Really? Who have I slept with this time? Not everything's about you.
If you must know, it's a political story about the Minister for Families and her suitability for office.
He's publishing nude pics of the Minister from when she was 19.
Of course, he is.
Well, good luck with that.
It's normally very difficult to take the moral high ground when you're dressed like a hooker, but I think she got away with it.
Mate, this could be the story of the year.
Of the decade.
My only concern, and it's a small one, is we don't have a comment from the Minister.
The Minister didn't want to talk to us.
She refused to talk to us.
Was she made aware of what we've got? Her people were.
Which means she was.
And the negatives all checked out? Yeah.
You think I should publish, don't you? The Australian public has a right to know.
I hope that, one day, you find someone you like so much that you'll update your status.
And I hope that, one day, you find someone who loves you as much as Bob does.
And I hope that, one day, you find someone who likes you wearing a tent.
And I hope that, one day, you find someone who thinks that what you do is really important.
So do you want to catch a movie sometime? What about tomorrow night? Sounds good! That dress does look awesome on you.
Thanks, baby.
Don't look to me for clarification.
I'm as confused as you are How'd the break up go, Alex? It went really well.
Great.
Hey, just FYI, I get a lot of spam Ukrainian porn, right, and I always open it because I like to keep up with what the kids are doing in the bedroom Anyway, I was thinking, this picture of the adult film star, Olga Petrenko is very similar to your picture of the Minister for Families.
In fact, I think it's exactly the same.
Stuart? Alex, that is brilliant.
Running a picture of a Ukrainian porn star on the front page of the Sunday Sun and calling her the Minister for Families.
I've got quotes from the boyfriend!

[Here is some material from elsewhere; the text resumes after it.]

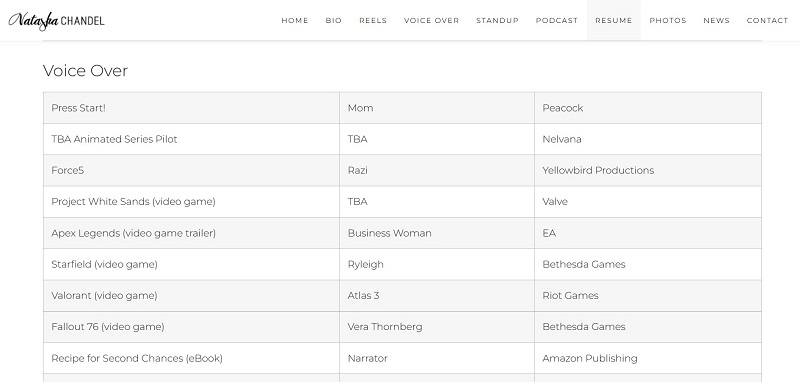Open the Reels page
The height and width of the screenshot is (382, 800).
pyautogui.click(x=373, y=20)
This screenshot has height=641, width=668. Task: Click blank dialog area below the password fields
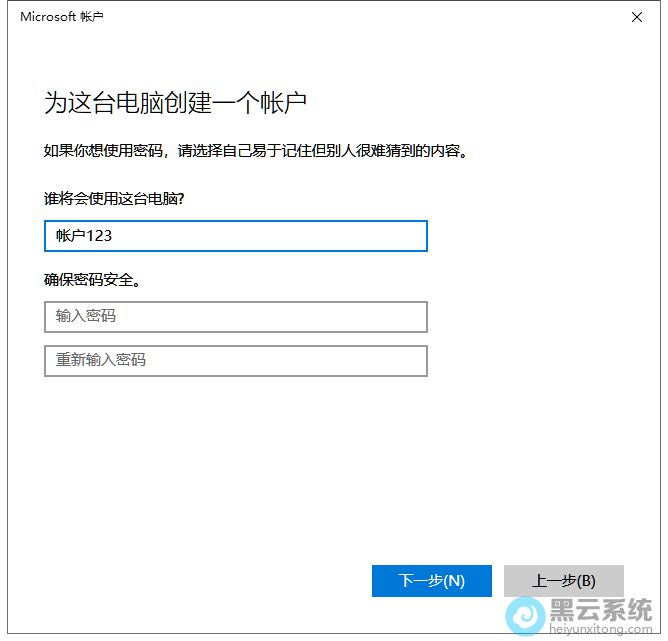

Oh, Alex, he's just a fantasist who's gone off his medication.
I've written a nice little piece about it.
It'll be up on the Argus website in about five.
Oh, God Yeah, I've had a few cracks at you and the story but don't take it personally.
It's just showbiz.
That is not me in those photos and I will be suing the Sunday Sun for several million dollars to reflect the pain and embarrassment caused to myself and my family.
Thank you.
A scandal has erupted after the Sunday Sun published raunchy photographs of an 18-year-old Ukrainian porn star and claimed they were the Minister for Families.
The troubled tabloid's new editor, Jeremy Bristol, still maintains the photos are authentic.
Alex Burchill, my office.
From that day on, all nude photographs of public figures that fell into the hands of the Sunday Sun would be cross-checked with all available online porn even if the editor had to check every last one himself One more strike and you're out.
Look at this clown! Brian hacks into the voicemails of celebrities.
I can't be party to phone hacking.
Why not? Because you only ring me when you want something.
Oh, is this yours, is it? Alex good luck with your story.